High-Entropy Engineering in Hollow Layered Hydroxide Arrays to Boost 5-Hydroxymethylfurfural Electrooxidation by Suppressing Oxygen Evolution.

Abstract

The electricity-driven 5-hydroxymethylfurfural (HMF) oxidation reaction has exhibited increasing potential to produce high-value-added 2,5-furandicarboxylic acid (FDCA). Unfortunately, the competitive oxygen evolution reaction (OER) can decrease the yield and Faradaic efficiency (FE) of FDCA under high potentials. Here, we report a general MOF-templated strategy to construct a new class of hollow high-entropy layered hydroxide array (HE-LHA) electrocatalysts including quinary, senary, and septenary phases composed of CoNiMnCuZn with Cd and Mg on carbon cloth (CC) for boosting the HMF oxidation reaction (HMFOR) by suppressing the OER. Impressively, the septenary CC@CoNiMnCuZnCdMg-LHA exhibits a low potential of 1.42 VRHE for the HMFOR but a high potential of 1.68 VRHE for the OER to achieve 100 mA cm-2, ranking it among one of the best electrocatalysts for the HMFOR. Finite element simulations show its hollow array morphology can induce a strong local electric field over all of the shell, thus favoring the electrocatalytic process.
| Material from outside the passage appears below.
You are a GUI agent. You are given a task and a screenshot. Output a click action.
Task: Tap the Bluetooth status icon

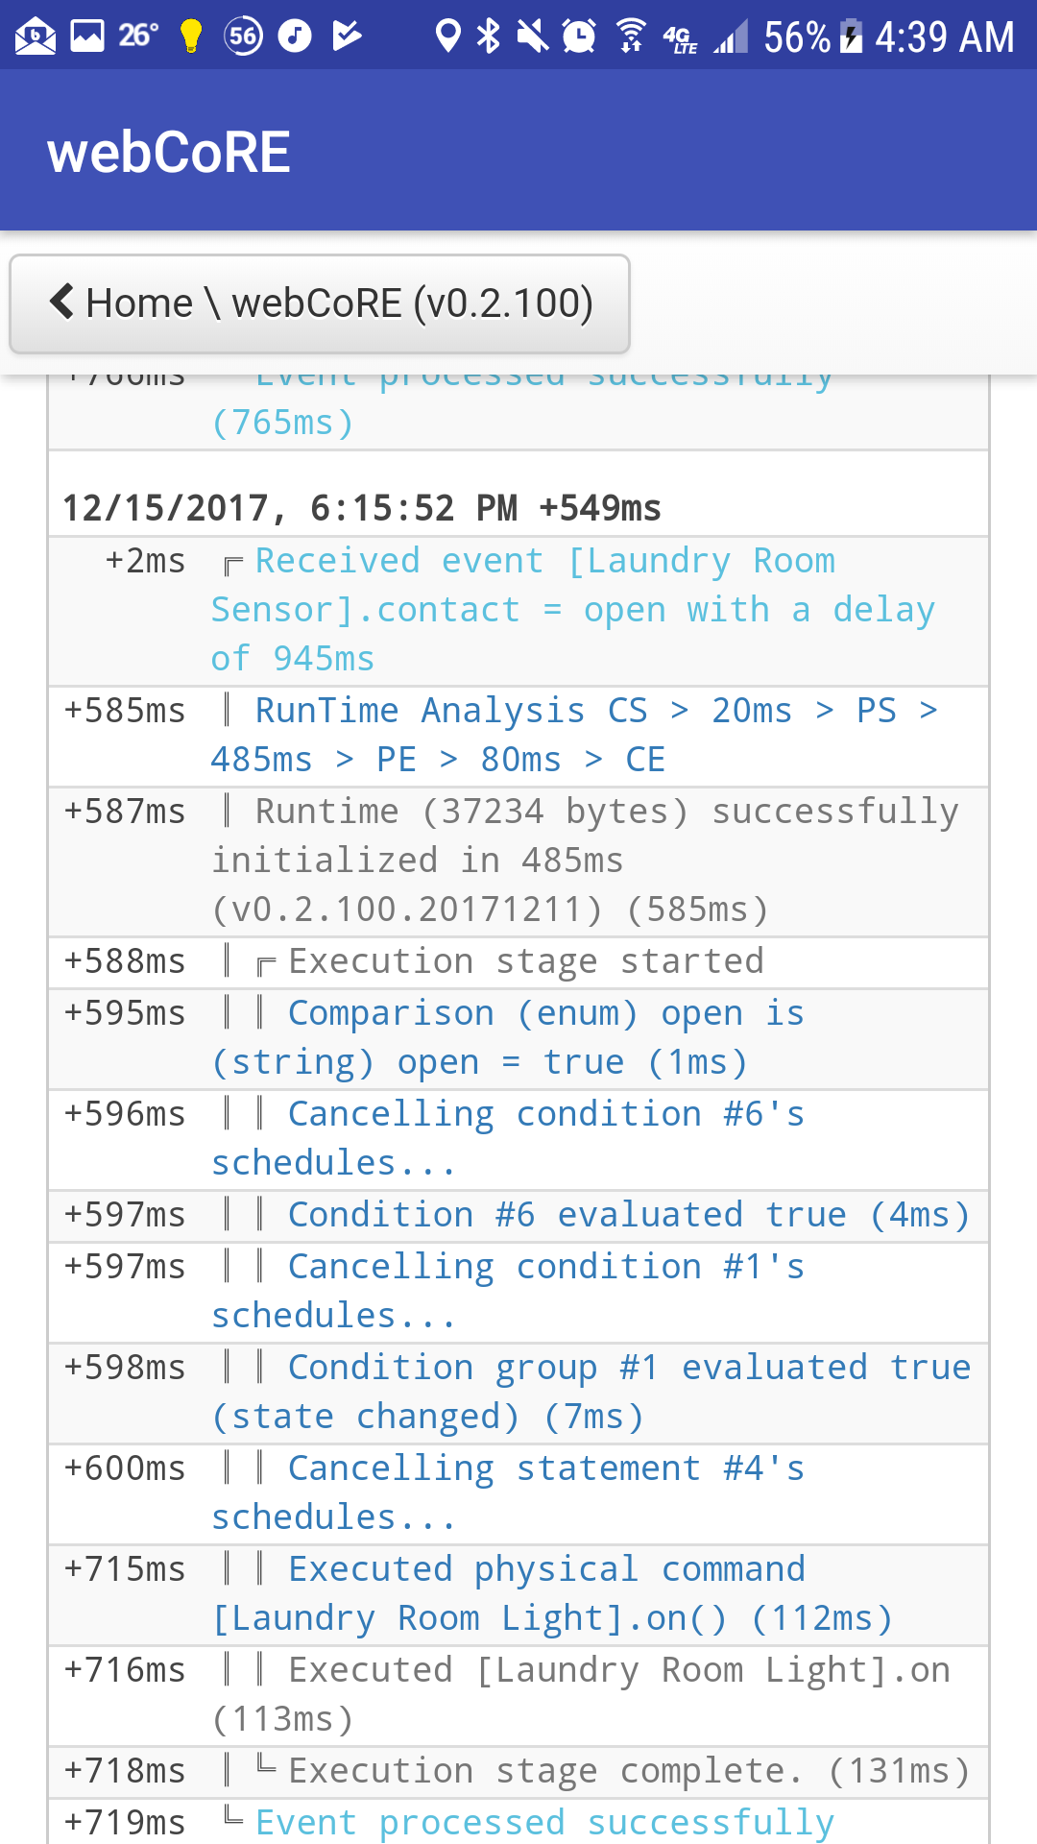(489, 36)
In situ electrochemical impedance spectroscopy and theoretical calculations further reveal that the Co, Ni, Cu, Zn, Mn, Cd, and Mg metals in high-entropy LHAs can accelerate the HMFOR but suppress the OER by optimizing the adsorption energy of the HMF* and OH*. This work sheds light on the rational design and construction of high-entropy nanoarchitectures for advanced electrocatalysis.